With the researchers’ approach, it would need to be run 167,000 times. That’s still a big number — except, perhaps, in the context of a server farm processing millions of web clicks per second, where MDP analysis could help allocate computational resources. In other contexts, the work at least represents a big step in the right direction.

“People are not going to start using something that is so sample-intensive right now,” says Jason Pazis, a postdoc at the MIT Laboratory for Information and Decision Systems and first author on the new paper. “We’ve shown one way to bring the sample complexity down. And hopefully, it’s orthogonal to many other ways, so we can combine them.”

Unpredictable outcomes

In their paper, the researchers also report running simulations of a robot exploring its environment, in which their approach yielded consistently better results than the existing approach, even with more reasonable sample sizes — nine and 105. Pazis emphasizes, however, that the paper’s theoretical results bear only on the number of samples required to estimate values; they don’t prove anything about the relative performance of different algorithms at low sample sizes.

Pazis is joined on the paper by Jonathan How, the Richard Cockburn Maclaurin Professor of Aeronautics and Astronautics at MIT, and by Ronald Parr, a professor of computer science at Duke.

Although the possible outcomes of a decision may be described according to a probability distribution, the expected value of the decision is just the mean, or average, value of all outcomes. In the familiar bell curve of the so-called normal distribution, the mean defines the highest point of the bell.
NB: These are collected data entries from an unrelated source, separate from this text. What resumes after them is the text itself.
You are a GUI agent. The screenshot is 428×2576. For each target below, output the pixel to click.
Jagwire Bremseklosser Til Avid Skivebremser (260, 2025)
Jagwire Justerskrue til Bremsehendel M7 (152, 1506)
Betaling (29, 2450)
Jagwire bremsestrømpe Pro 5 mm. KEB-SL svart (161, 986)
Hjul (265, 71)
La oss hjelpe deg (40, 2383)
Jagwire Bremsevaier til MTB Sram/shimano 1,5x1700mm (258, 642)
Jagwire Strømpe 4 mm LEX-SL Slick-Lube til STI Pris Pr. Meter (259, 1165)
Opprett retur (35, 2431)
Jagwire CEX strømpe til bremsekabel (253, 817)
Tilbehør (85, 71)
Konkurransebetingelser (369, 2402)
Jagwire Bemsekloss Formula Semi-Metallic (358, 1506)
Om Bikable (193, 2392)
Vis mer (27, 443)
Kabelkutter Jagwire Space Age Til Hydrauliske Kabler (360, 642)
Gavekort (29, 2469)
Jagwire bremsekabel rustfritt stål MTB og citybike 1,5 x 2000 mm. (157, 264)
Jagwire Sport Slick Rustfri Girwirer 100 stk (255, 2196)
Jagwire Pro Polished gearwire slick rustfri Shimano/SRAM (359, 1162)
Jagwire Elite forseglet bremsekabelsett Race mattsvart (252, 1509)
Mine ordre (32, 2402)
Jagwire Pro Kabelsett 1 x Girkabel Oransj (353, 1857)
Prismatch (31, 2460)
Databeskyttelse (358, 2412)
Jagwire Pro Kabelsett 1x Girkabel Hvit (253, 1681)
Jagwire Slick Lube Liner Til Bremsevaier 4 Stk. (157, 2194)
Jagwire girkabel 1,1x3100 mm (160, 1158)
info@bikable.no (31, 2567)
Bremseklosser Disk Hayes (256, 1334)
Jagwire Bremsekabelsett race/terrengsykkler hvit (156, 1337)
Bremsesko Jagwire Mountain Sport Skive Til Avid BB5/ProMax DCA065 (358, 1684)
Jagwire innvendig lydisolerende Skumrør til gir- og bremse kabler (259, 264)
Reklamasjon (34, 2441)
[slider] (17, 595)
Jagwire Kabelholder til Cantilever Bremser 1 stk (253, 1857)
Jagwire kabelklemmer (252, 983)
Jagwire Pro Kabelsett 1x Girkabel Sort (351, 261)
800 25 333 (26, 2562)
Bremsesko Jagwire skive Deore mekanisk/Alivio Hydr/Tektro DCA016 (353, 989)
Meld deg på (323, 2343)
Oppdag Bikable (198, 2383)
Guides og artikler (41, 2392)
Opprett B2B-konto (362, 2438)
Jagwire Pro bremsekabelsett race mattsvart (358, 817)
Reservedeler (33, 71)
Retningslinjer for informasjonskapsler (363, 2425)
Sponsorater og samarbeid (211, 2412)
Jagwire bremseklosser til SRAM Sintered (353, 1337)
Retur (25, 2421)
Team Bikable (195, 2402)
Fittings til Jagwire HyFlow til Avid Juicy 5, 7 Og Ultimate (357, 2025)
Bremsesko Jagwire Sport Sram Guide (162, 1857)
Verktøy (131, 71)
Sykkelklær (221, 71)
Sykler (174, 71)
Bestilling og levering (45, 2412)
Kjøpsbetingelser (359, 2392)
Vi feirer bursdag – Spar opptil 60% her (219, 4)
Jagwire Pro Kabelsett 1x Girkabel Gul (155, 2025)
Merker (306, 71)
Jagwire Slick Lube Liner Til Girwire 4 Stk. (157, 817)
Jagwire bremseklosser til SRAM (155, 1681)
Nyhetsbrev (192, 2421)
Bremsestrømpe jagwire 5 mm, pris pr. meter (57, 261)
The trick the researchers’ algorithm employs is called the median of means. If you have a bunch of random values, and you’re asked to estimate the mean of the probability distribution they’re drawn from, the natural way to do it is to average them. But if your sample happens to include some rare but extreme outliers, averaging can give a distorted picture of the true distribution. For instance, if you have a sample of the heights of 10 American men, nine of whom cluster around the true mean of 5 feet 10 inches, but one of whom is a 7-foot-2-inch NBA center, straight averaging will yield a mean that’s off by about an inch and a half.